Despite the lack of a theoretical lamplight to guide us, we nevertheless empirically analyze the attention heads for our transformer. Specifically, we look to match the empirical results of (Piotrowski et al., 2025), even if their mathematical ansatz no longer predicts these results. Interestingly, we also find decaying attention patterns, as depicted below. Unlike in their case, however, which found decaying attention in the first layer of their transformer, we find ours in the last layer. Additionally, the RRXOR parameter controlling the decay length is unclear (and may not even be consistent across heads).
We also inspect the OV circuit. Here again, we find preliminary evidence of the structure of (Piotrowski et al., 2025) carrying over. We find value-vectors visibly clustering based on the two possible emitted tokens, as seen below (though this structure is far from the sharply parallel vectors found in (Piotrowski et al., 2025)).
While we find the presence of both of these similarities with the structures found for transformers trained on Mess3 data, further analysis is necessary to determine how robust these patterns are and whether they are truly to be expected based on the underlying structure of RRXOR data. Nevertheless, we hope these observations are useful for forming a more general ansatz for constrained updating.
Building towards LLMs: Even with the generalization to data-generating processes which are only well represented by multi-layer transformers, this still represents a relatively narrow range of processes, vocabulary sizes, and architectures compared to the natural language LLMs of interest to AI safety. Additional stepping stones in this direction could involve yet more general data including the introduction of non-stationary processes (e.g, whose transition and emission probabilities change with time), non-ergodic processes (where the belief simplex consists of disconnected pieces), or where the number of hidden states is very large or infinite. Further, the formation of the belief state geometry was seemingly related to the model trying to implement optimal prediction. In natural language settings, exactly optimal prediction is mostly impossible, as underlying computations become unwieldy. Whether models continue to attempt to implement optimal prediction through the formation of a belief state geometries, or default to different algorithms completely, remains to be better understood.

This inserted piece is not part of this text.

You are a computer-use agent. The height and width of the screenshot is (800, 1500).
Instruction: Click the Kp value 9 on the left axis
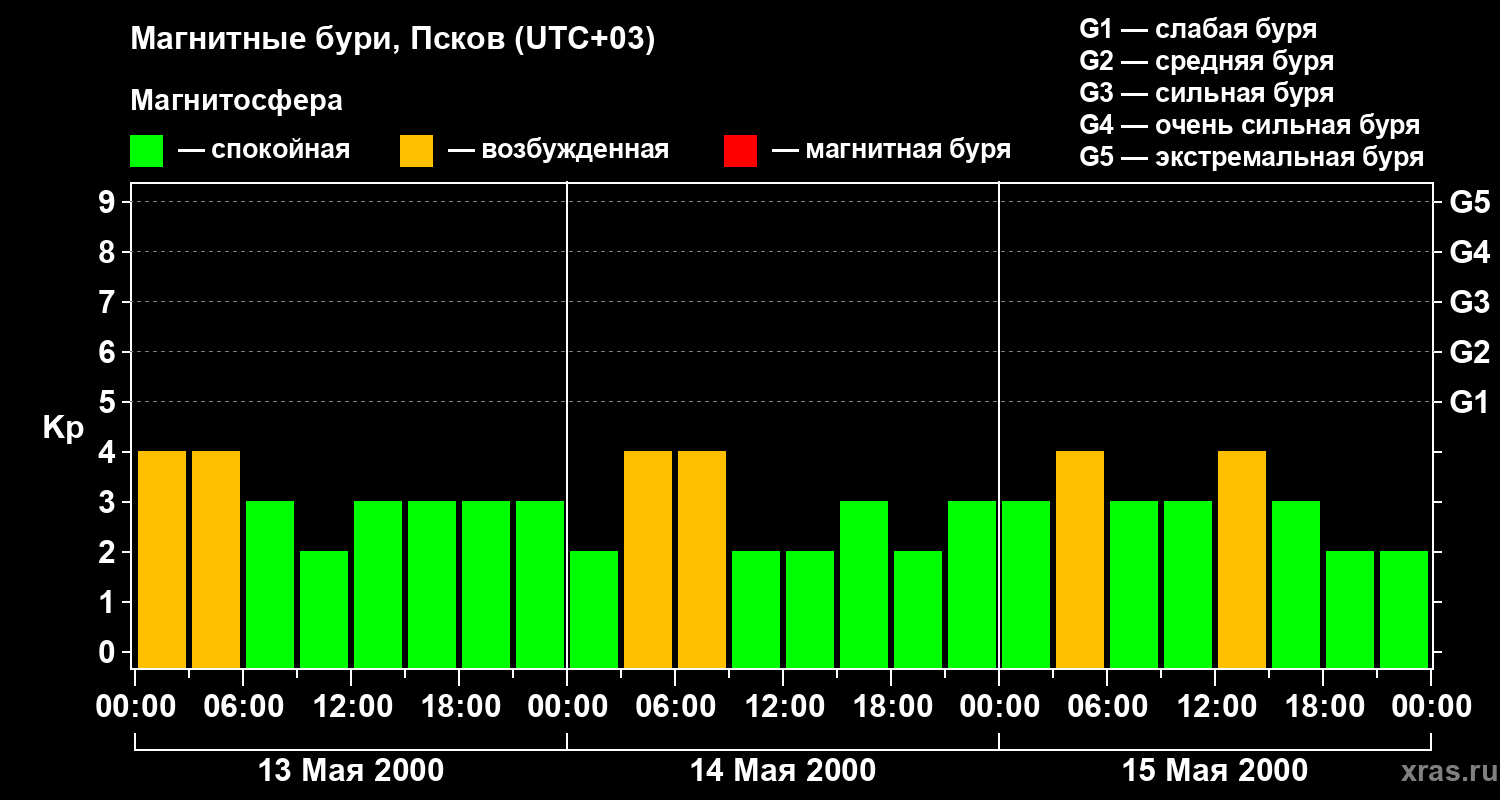click(108, 203)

We would like to thank Apart Research, PIBBSS and Timaeus for hosting the hackathon during which most of this work was completed.
Note that this conclusion differs from that put forth in the original hackathon results. This comes from two sources: fixing small errors in the initial theoretical analysis for the attention pattern and fixing small errors in the empirical results for the value-vectors analysis.
We do not know of an intuitive explanation for this observation, but may be related the ansatz of (Piotrowski et al., 2025), which implicitly assumes a single parallel computation, being incompatible with RRXOR.
In particular, we used the same transformer as studied in the original hackathon report, (using the intervening time to fix errors/incomplete results in the theoretical analysis and value-vector analysis, rather than iterating on experiments).